The Lady Vanishes (Director: Alfred Hitchcock): For at least the first twenty minutes or so, I was almost cer­tain that I was watching the wrong film. Far from being the chilly Hitchcock thriller I was expecting, this seemed almost like a slap­stick comedy of man­ners closer to Lubitsch or Preston Sturges. The action begins at an over­crowded inn in a snowed-in moun­tain vil­lage in a small fic­tional European country. As the guests wait for the fol­lowing day’s train, we have time to observe them each at length. There are the two upper-class English twits, des­perate to get back to Blighty so they can catch the last stages of an important cricket match, and the group of young English love­lies, one of whom is returning to London to get mar­ried, some­what reluct­antly. There’s an older gov­erness, also English, returning home after sev­eral years living in this small country. And a couple car­rying on an affair, eager not to be dis­covered by their fellow trav­el­lers. Then, most dra­mat­ic­ally of all, we meet a rather obnox­ious young Englishman who claims to be a musi­cian but who seems to be the late 1930s equi­valent of a rich hippie.

I’d have hap­pily watched a film of all these char­ac­ters simply passing the time in the hotel. There’s some great busi­ness with the cricket fans taking the room of the maid, who keeps coming in to retrieve her things. They’re not quite sure if she’s flirting with them or offering some sort of “room ser­vice.” And when young fiancée Iris and musician/hippie Gilbert meet cute, we know the sparks will con­tinue to fly, to the det­ri­ment of Iris’ unseen beau waiting at home.

But once they do all get on the train, the mys­tery begins almost imme­di­ately. After Iris is hit on the head by a falling package at the sta­tion, the kindly gov­erness Miss Froy helps her onto the train and offers to sit with her to make sure she’s alright. After a cup of tea together in the dining car, they return to their com­part­ment where Iris falls asleep. Upon awakening a short time later, Miss Froy has van­ished, and nobody else on the train claims to have seen her at all.

While the mys­tery drives the plot for­ward, the overall tone remains light and almost slap­stick in places. This is much less dark than a lot of Hitchcock’s later work, and I found that rather refreshing. The only real issue is that it seems to present a rather xeno­phobic pic­ture of Europe. All the English char­ac­ters are painted in a nobler light than those whose first lan­guage is not English. Considering that Britain was on the verge of war with Nazi Germany, it’s both under­stand­able and a bit dis­turbing at the same time. There is even a not-so-subtle jab at Neville Chamberlain’s policy of appease­ment, with one char­acter coming to an unhappy end after believing the enemy will “do the hon­our­able thing.”

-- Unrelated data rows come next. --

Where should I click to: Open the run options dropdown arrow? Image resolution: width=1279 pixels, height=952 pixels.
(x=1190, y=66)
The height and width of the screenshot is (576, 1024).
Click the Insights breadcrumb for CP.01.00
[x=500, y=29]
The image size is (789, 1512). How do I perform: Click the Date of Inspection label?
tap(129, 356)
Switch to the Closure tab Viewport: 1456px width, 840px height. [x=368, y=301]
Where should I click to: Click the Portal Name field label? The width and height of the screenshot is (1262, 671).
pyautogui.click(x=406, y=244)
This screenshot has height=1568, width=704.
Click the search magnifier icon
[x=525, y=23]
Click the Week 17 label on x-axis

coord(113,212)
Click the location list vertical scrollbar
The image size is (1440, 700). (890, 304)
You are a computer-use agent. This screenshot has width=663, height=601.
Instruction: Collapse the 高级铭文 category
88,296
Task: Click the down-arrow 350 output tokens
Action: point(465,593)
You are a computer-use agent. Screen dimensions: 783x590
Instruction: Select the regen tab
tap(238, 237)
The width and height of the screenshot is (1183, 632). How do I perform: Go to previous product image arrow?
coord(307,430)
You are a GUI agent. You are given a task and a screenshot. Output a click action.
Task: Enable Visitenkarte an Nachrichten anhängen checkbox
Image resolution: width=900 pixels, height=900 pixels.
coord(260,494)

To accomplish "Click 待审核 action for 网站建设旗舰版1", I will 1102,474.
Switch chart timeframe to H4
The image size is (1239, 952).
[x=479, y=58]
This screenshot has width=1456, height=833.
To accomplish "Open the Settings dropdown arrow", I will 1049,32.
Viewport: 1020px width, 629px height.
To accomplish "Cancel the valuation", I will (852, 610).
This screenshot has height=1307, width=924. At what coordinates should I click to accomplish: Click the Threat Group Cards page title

I enjoyed the first hour much more than the last act, which devolves into clumsy war meta­phors and drags on far too long. But the per­form­ances of Margaret Lockwood (Iris) and Michael Redgrave (Gilbert), as well as of Dame May Whitty (Miss Froy) kept the whole thing quite jovial throughout. And even though Hitchcock does show “for­eigners” as gen­er­ally sus­pi­cious, he tends to por­tray his coun­trymen as either pom­pous fools or stub­bornly naive.

Although The Lady Vanishes was remade in 1979, I can’t ima­gine it would be half as inter­esting without the actual anxiety bub­bling throughout Europe in those days, at the very edge of a war that would con­sume the entire con­tinent within the next year.